Princeton University Professor to Lecture at Princeton Seminary on Evil, Egotism, and the Sacred in Film

Princeton, NJ, August 7, 2007–Jeffrey Stout, professor of religion at Princeton University, will deliver the Stone Lectures at Princeton Seminary in a series of five lectures and five film screenings beginning Monday, September 24. The series is titled “A Light That Shines in the Darkness: Evil, Egotism, and the Sacred in Film,” and will include screenings of films by Alfred Hitchcock, Frank Capra, Lars von Trier, Yasujiro Ozu, Nathaniel Dorsky, Stan Brakhage, and two rarely seen films by the late avant-garde filmmaker Gregory Markopoulos: his six-minute, 16mm 1968 film Bliss, and a thirty-minute preview excerpt from his 16mm eighty-hour masterwork Eniaios, scheduled to premiere in June 2008 in Greece.

The schedule for film screenings and lectures is as follows:

Week 1

Monday, September 24, First Screening: Alfred Hitchcock, Shadow of a Doubt (108 minutes, 16mm, 1943)

Tuesday, September 25, First Lecture: “In the Shadow of Darkness”

Week 2

Monday, October 1, Second Screening: Frank Capra, Meet John Doe (122 minutes,16mm, 1941)

Tuesday, October 2, Second Lecture: “Modern Horrors and Democratic Hope”

Week 3

Monday, October 8, Third Screening: Lars von Trier, Breaking the Waves (159 minutes, 16mm, 1996, CinemaScope)

Tuesday, October 9, Third Lecture: “The Sacred Made Visible”

Week 4

Monday, October 15, Fourth Screening: Yasujiro Ozu, Tokyo Story (35mm, 1953)

Tuesday, October 16, Fourth Lecture: “Now and Then”

Week 5

Monday, November 5, Fifth Screening: Gregory Markopoulos, Bliss (6 minutes, 16mm, 1967); a preview excerpt from Gregory Markopoulos’s upcoming film, Eniaios (approximately 30 minutes, 16mm, premiere scheduled for June 2008 in Greece); Nathaniel Dorsky, The Visitation (18 minutes, 16mm, 2002); and Stan Brakhage, untitled handpainted film known as For Marilyn (11 minutes, 16mm, 1992).

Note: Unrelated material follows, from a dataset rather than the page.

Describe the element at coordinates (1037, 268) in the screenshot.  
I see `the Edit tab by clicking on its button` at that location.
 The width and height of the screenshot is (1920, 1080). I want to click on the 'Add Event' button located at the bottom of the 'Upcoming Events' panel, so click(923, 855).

Tuesday, November 6, Fifth Lecture: “All Mean Egotism Vanishes”

The Monday film screenings will begin at 7:30 p.m. in the James Stewart Theater on the Princeton University campus, 185 Nassau Street, Princeton (enter from the parking lot side). The Tuesday lectures will begin at 7:00 p.m. in the Cooper Conference Room at the Erdman Center, Center of Continuing Education, 20 Library Place, on the Princeton Seminary campus.

Stout earned his Ph.D. in religion from Princeton University and joined the faculty there in 1975. He is the author of Democracy and Tradition (Princeton University Press, 2005), Ethics after Babel (Princeton University Press, 2001), and The Flight from Authority (Notre Dame, 1981). Ethics after Babel won the award for excellence from the American Academy of Religion in 1989. His essays and reviews have appeared in such journals as Ethics, The Monist, New Literary History, Soundings, The Journal of Religion, Religious Studies, and The Journal of Religious Ethics. He is also president of the American Academy of Religion.

The Stone Lectures were created in 1871 by Levi P. Stone, Esquire, of Orange, New Jersey, a director and also a trustee of the Seminary. He created the foundation for the lectureship in 1883.

Princeton Theological Seminary was founded in 1812, the first seminary established by the General Assembly of the Presbyterian Church.  It is the largest Presbyterian Seminary in the country, with more than 700 students in seven graduate degree programs.